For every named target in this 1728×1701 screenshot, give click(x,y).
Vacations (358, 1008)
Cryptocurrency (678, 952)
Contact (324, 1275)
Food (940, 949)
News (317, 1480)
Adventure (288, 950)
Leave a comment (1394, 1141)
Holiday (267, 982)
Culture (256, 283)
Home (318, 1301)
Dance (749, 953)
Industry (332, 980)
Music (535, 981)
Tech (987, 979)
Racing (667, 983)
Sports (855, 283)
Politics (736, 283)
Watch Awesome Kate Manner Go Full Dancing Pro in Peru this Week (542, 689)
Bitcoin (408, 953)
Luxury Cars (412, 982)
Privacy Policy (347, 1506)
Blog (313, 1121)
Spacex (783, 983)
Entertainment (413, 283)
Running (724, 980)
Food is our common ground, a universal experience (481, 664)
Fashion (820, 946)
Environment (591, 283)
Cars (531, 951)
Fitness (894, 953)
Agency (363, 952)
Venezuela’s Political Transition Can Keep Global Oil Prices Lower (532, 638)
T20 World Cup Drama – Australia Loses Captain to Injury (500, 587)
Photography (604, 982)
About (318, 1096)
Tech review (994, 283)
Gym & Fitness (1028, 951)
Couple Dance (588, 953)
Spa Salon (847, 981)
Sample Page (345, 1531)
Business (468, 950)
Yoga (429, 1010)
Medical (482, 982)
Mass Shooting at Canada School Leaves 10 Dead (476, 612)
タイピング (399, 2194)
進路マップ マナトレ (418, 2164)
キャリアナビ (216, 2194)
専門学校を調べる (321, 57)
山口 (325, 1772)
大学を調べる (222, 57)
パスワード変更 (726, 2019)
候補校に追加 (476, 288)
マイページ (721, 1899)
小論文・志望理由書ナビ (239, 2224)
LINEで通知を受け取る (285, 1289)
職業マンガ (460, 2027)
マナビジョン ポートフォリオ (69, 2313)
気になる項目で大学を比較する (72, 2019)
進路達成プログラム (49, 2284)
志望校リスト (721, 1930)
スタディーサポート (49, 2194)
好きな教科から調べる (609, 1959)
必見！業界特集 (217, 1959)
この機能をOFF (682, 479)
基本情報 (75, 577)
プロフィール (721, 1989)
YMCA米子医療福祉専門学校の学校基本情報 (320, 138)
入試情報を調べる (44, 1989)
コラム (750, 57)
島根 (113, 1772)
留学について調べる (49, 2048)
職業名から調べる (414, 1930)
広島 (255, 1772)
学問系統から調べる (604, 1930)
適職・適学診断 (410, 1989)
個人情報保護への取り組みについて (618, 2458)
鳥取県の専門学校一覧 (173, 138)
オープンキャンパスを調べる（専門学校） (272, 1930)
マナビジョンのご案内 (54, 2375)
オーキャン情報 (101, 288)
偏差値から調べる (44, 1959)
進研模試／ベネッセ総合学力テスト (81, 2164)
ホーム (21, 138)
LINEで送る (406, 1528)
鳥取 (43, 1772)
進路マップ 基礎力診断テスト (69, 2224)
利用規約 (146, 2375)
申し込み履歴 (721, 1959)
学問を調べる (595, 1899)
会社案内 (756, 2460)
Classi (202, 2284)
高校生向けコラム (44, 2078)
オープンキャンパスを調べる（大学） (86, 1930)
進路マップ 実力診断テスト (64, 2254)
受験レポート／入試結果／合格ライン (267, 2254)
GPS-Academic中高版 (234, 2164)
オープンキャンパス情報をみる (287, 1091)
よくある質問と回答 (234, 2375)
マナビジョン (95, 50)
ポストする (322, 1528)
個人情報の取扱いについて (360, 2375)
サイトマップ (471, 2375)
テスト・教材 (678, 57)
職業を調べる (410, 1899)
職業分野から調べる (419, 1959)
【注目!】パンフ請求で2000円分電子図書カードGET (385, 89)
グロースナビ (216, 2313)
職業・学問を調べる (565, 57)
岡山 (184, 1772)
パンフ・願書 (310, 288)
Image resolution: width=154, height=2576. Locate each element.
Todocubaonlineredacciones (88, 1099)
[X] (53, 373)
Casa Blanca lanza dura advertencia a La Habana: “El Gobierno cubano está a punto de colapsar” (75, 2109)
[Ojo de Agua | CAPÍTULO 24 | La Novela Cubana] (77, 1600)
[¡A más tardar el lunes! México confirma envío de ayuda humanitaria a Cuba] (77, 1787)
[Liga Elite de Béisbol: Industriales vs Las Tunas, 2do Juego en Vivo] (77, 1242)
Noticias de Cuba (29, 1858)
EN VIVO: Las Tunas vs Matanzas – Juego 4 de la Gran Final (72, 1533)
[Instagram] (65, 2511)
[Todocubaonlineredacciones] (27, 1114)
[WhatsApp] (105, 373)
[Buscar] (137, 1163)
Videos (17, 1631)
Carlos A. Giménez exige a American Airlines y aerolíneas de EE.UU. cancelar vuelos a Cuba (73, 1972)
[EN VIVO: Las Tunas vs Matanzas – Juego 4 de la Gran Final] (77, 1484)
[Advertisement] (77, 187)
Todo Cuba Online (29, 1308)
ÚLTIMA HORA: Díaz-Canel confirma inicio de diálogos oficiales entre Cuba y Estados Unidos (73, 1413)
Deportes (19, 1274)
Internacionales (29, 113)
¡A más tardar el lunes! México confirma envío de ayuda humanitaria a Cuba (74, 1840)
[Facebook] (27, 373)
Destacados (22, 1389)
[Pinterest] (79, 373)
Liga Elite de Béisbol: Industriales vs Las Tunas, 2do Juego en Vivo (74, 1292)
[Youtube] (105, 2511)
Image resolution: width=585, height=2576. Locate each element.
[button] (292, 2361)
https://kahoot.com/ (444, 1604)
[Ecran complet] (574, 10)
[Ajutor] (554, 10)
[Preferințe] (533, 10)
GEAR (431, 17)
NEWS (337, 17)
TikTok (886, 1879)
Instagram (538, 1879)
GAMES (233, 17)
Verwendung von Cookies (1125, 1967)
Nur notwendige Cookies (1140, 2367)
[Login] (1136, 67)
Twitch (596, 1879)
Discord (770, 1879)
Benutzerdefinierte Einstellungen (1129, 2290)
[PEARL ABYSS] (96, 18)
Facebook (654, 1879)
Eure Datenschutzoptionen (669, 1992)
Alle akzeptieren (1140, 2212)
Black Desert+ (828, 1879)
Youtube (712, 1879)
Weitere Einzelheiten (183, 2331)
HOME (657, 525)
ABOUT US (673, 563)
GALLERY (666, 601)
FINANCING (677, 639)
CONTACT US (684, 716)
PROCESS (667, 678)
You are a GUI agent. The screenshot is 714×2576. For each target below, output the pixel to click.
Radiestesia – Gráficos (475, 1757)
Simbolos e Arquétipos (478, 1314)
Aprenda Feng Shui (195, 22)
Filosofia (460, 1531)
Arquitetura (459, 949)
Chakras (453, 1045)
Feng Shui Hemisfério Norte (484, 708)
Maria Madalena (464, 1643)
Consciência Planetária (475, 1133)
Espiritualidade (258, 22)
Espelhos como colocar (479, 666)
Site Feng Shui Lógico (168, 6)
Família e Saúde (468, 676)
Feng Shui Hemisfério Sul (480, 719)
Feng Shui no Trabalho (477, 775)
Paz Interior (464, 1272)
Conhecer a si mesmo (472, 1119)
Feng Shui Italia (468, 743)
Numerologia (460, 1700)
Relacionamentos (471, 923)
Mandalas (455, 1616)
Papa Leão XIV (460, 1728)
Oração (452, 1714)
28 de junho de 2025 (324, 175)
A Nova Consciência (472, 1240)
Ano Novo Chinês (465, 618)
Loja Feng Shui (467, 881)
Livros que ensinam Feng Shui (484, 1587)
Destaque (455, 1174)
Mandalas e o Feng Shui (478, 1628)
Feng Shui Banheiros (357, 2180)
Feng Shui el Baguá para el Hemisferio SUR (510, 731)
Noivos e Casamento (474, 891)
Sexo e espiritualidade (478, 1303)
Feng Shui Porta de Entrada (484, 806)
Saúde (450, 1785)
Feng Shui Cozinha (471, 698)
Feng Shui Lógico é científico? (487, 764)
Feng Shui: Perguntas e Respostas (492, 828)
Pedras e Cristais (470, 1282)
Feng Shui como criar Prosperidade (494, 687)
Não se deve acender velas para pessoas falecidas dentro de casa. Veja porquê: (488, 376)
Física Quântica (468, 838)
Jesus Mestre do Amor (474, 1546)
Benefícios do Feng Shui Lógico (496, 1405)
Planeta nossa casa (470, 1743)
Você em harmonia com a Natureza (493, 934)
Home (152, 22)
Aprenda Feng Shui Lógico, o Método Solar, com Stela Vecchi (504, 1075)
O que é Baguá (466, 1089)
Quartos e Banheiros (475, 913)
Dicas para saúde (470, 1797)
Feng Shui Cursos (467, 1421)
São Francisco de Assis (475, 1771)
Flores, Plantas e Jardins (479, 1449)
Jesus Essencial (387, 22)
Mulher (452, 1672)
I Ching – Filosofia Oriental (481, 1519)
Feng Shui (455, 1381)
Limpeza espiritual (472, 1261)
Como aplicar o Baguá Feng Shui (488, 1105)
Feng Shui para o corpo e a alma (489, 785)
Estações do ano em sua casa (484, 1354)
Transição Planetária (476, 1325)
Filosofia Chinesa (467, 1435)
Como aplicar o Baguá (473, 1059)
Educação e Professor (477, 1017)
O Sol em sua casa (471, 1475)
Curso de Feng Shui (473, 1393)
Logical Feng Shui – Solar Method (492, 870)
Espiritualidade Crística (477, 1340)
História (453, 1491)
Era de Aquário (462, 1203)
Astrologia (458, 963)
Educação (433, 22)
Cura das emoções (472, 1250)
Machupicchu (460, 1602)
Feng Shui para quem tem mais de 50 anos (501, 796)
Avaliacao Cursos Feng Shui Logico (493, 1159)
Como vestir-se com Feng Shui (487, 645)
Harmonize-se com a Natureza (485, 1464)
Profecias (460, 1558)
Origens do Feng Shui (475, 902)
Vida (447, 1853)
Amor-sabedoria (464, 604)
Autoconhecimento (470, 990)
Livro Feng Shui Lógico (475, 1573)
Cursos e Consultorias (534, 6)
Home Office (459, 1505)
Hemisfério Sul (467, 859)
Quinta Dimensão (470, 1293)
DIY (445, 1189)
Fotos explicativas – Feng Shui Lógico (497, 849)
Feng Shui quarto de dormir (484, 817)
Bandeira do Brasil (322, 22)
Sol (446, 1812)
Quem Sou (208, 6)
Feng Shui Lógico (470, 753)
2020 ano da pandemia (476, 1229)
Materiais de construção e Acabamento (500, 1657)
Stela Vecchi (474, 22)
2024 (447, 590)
*-*-*
▸ **Exercise instructions**
Would you retype exactly the lines above, from the line with "受験レポート／入試結果／合格ライン (267, 2254)" to the line with "[X] (53, 373)", with both end lines kept and nothing more?

▸ **Task output**
受験レポート／入試結果／合格ライン (267, 2254)
GPS-Academic中高版 (234, 2164)
オープンキャンパス情報をみる (287, 1091)
よくある質問と回答 (234, 2375)
マナビジョン (95, 50)
ポストする (322, 1528)
個人情報の取扱いについて (360, 2375)
サイトマップ (471, 2375)
テスト・教材 (678, 57)
職業を調べる (410, 1899)
職業分野から調べる (419, 1959)
【注目!】パンフ請求で2000円分電子図書カードGET (385, 89)
グロースナビ (216, 2313)
職業・学問を調べる (565, 57)
岡山 (184, 1772)
パンフ・願書 (310, 288)
Image resolution: width=154, height=2576. Locate each element.
Todocubaonlineredacciones (88, 1099)
[X] (53, 373)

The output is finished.